WU CLAN
The daughter of Taiwanese immigrants, Wu was born and raised in Richmond. The second-youngest of four sisters, she quickly found a way to stand out—or rather, act out. "I started doing community theater when I was 12," Wu says. Her first big part was as...a mole. "It was a play called Wind in the Willows, based on a children's book about a badger and a mole and a rat."
BREAK UP TO BREAK OUT
Wu went on to study at the vaunted Lee Strasberg Theatre & Film Institute and got her BFA from SUNY Purchase, but she attributes her success to a milestone that isn't exactly on her CV. "I'm on TV now because I got my heart broken," Wu says with a laugh. At that point, she was 25, living in New York, and had "completely quit acting." She was on the verge of entering grad school for a linguistics degree at Columbia—until she got dumped. "I just had to, like, leave New York. So I impulsively moved to L.A.," she says. "I'm not really a planner—I like living in the moment."
A CHANGING INDUSTRY
Hollywood's missteps in casting Asian and Asian-American actors have come under greater scrutiny in recent years, and Wu has been one of the figures leading the charge for change. She's been a vocal critic of projects that whitewash roles, but Wu also thinks the industry should be more creative in the way it does cast Asian actors. "The stories were always the side character, or the best friend, or the kung fu expert," she says of the parts that were available at the start her career. "I think there are a lot of roles that could be played by somebody like me. It's not the fault of the role. A lot of times, it's the fault of the imagination of the studio or the producers or the casting directors."

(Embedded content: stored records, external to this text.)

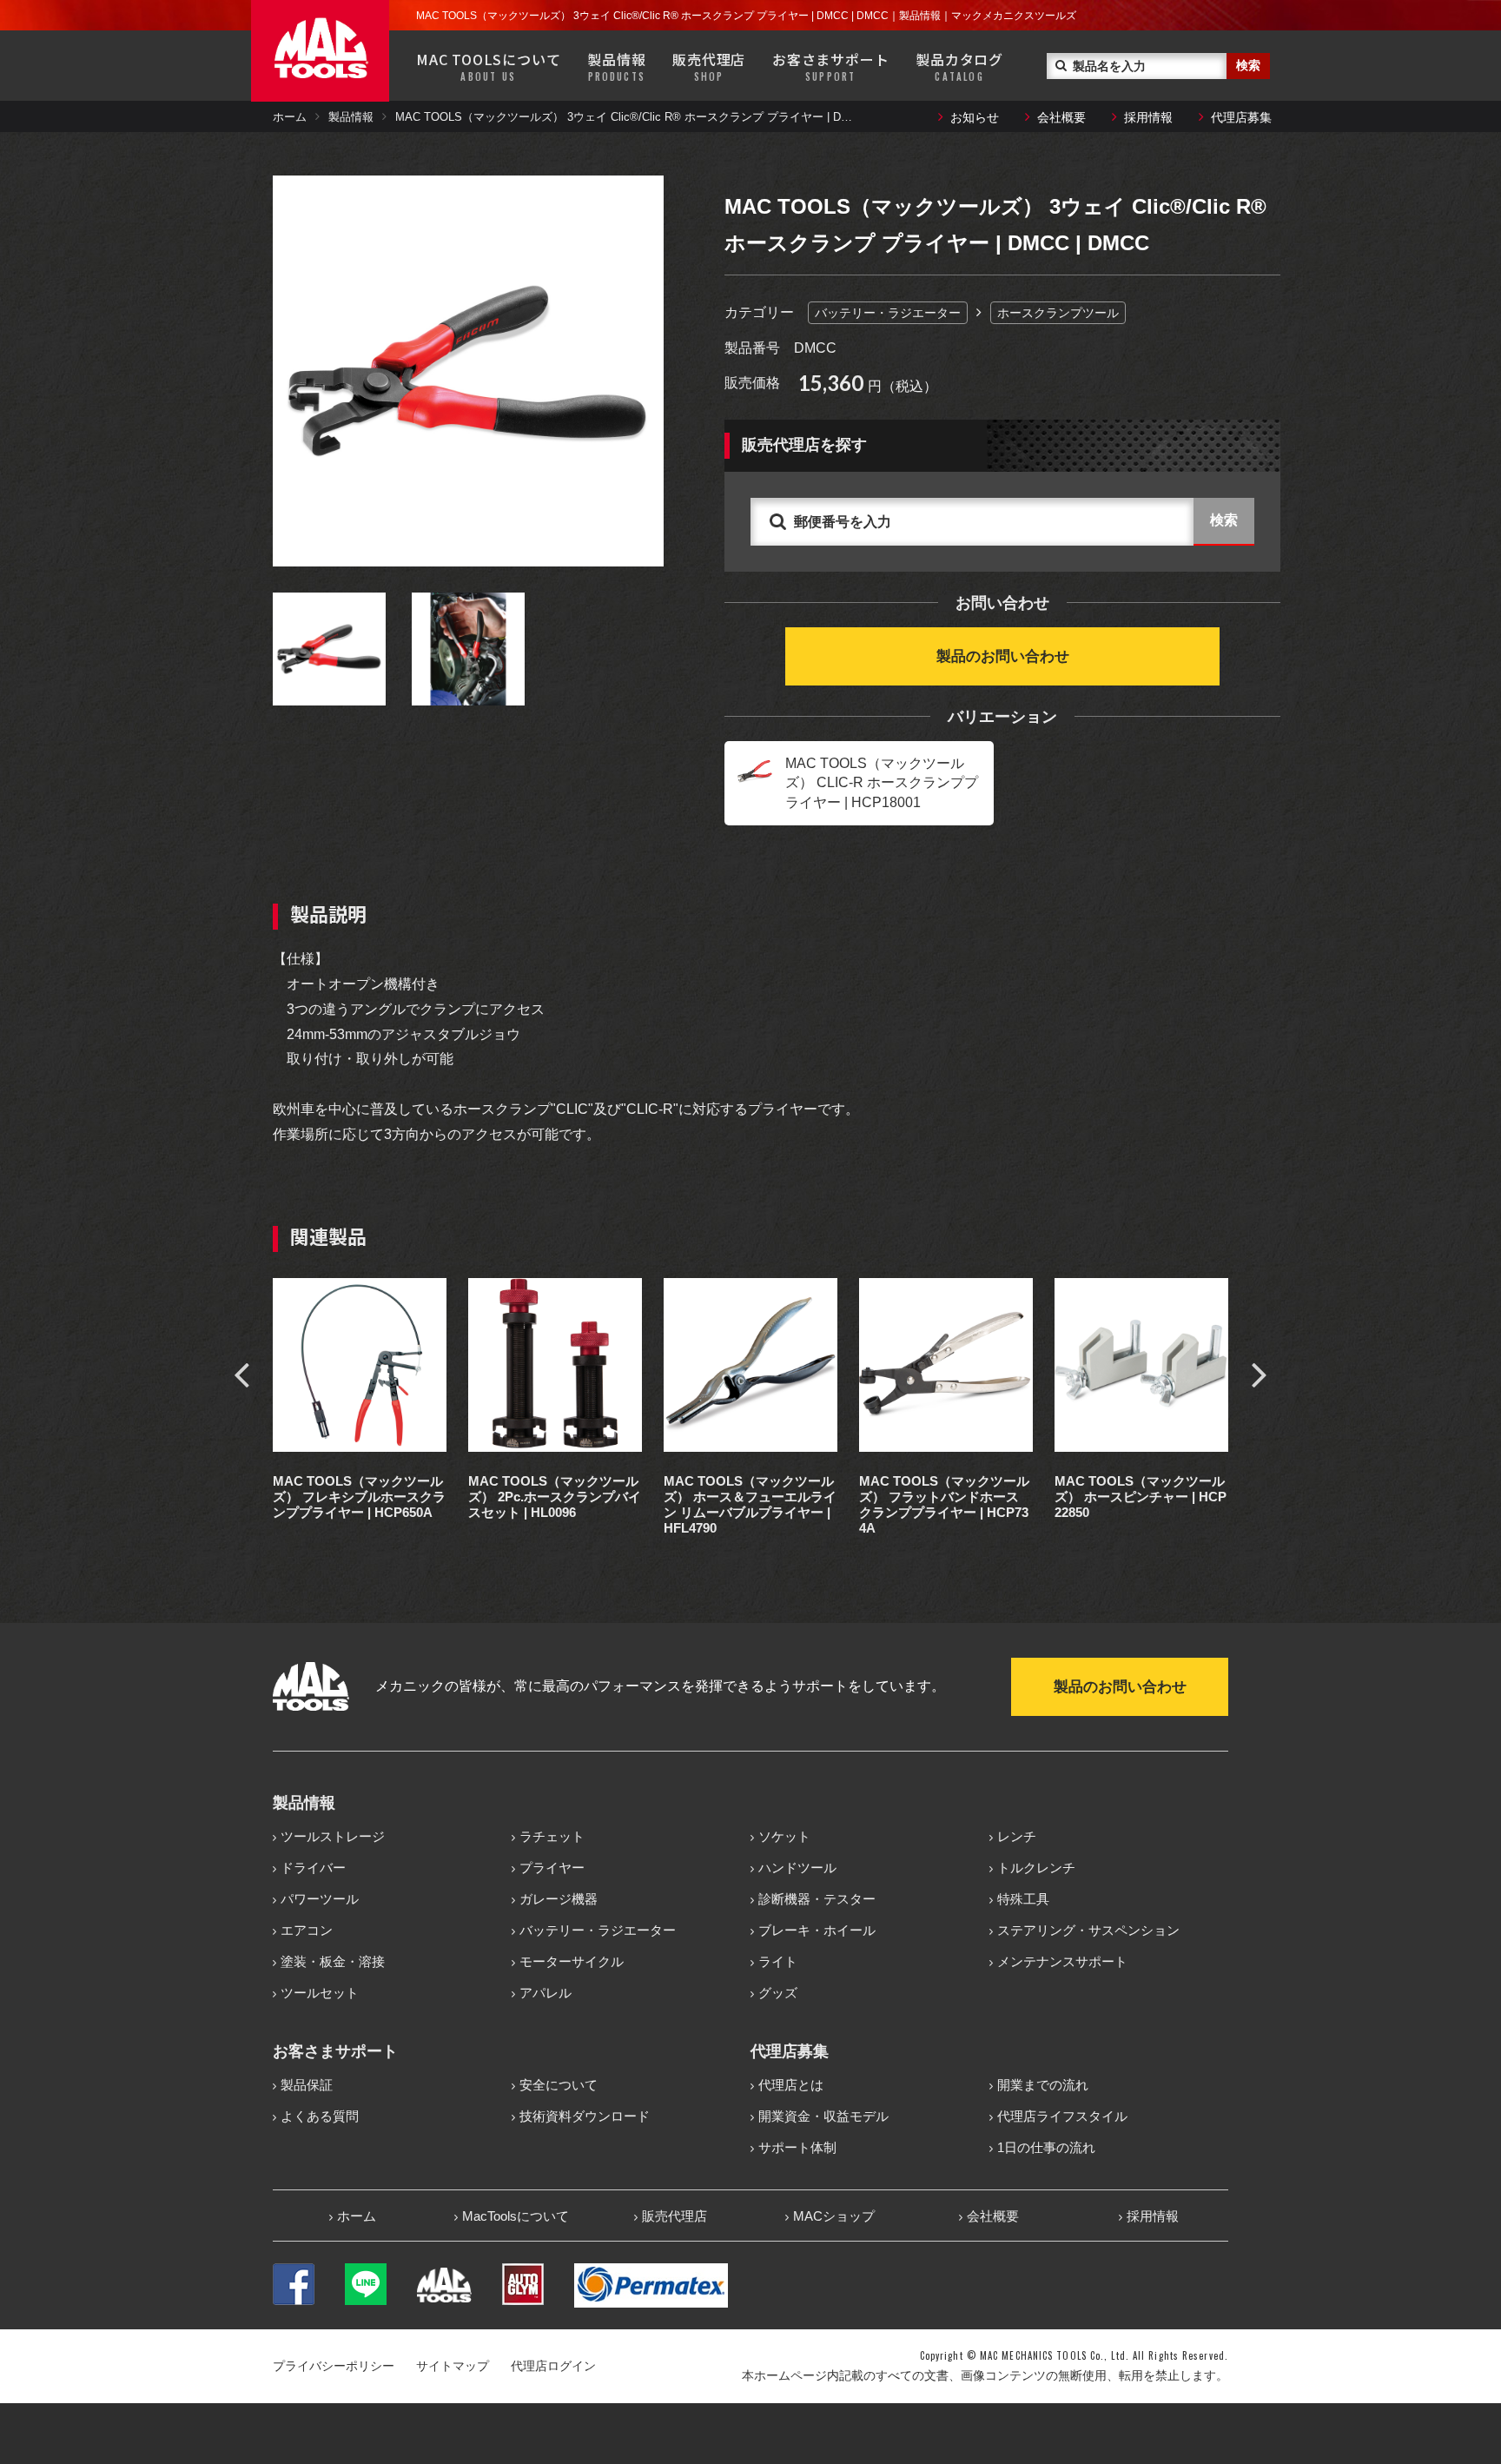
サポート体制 (797, 2147)
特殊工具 (1023, 1898)
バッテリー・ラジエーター (888, 313)
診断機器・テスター (817, 1898)
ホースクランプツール (1058, 313)
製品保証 (307, 2084)
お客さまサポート (830, 66)
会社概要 (1061, 117)
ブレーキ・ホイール (817, 1930)
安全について (558, 2084)
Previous (241, 1373)
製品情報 (616, 66)
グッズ (777, 1992)
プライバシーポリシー (333, 2366)
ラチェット (552, 1836)
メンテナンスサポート (1062, 1961)
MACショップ (834, 2216)
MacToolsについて (515, 2216)
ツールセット (320, 1992)
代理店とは (790, 2084)
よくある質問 (320, 2116)
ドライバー (313, 1867)
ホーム (290, 116)
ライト (777, 1961)
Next (1259, 1373)
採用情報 (1148, 117)
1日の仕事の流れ (1046, 2147)
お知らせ (974, 117)
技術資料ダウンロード (584, 2116)
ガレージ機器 (558, 1898)
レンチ (1016, 1836)
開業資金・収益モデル (823, 2116)
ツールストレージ (333, 1836)
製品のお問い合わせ (1002, 656)
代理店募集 (1241, 117)
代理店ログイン (553, 2366)
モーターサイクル (571, 1961)
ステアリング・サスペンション (1088, 1930)
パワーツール (320, 1898)
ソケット (784, 1836)
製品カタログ (959, 66)
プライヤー (552, 1867)
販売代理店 (708, 66)
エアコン (307, 1930)
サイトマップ (452, 2366)
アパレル (545, 1992)
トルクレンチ (1036, 1867)
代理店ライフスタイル (1062, 2116)
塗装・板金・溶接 (333, 1961)
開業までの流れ (1042, 2084)
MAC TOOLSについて (488, 66)
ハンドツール (797, 1867)
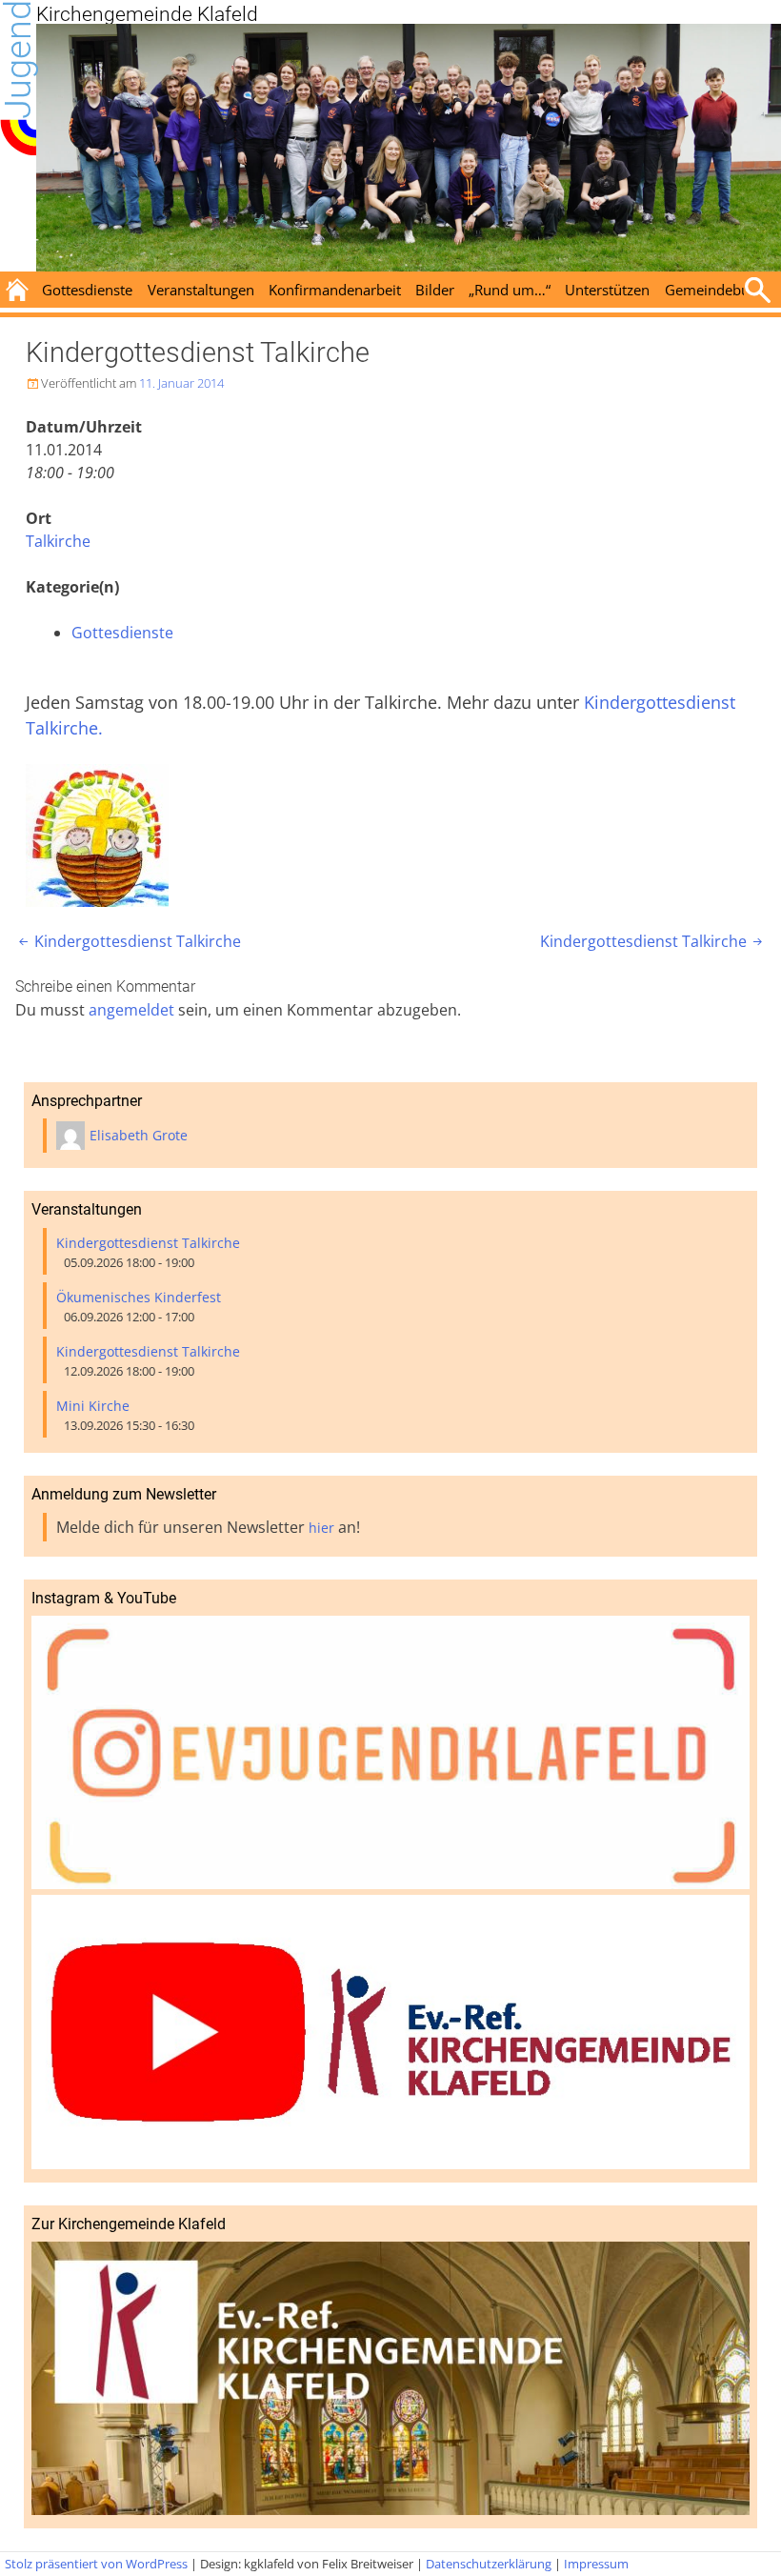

FRESH OFF THE BEST-SELLER LIST
While she's best known as protective mother Jessica Huang on ABC's Fresh Off the Boat, Wu will soon raise her profile even higher thanks to a starring role in the upcoming film Crazy Rich Asians, adapted from the novel by Kevin Kwan. The movie is already getting plenty of buzz, though Wu doesn't believe her FOTB character would approve: "I think it would be very impossible for Jessica to like," she says. "The characters live such an extravagant, wealthy lifestyle, and Jessica is very frugal. She'd be glad to see Asians and Asian-Americans on the big screen. She would probably just think that they don't have their priorities straight."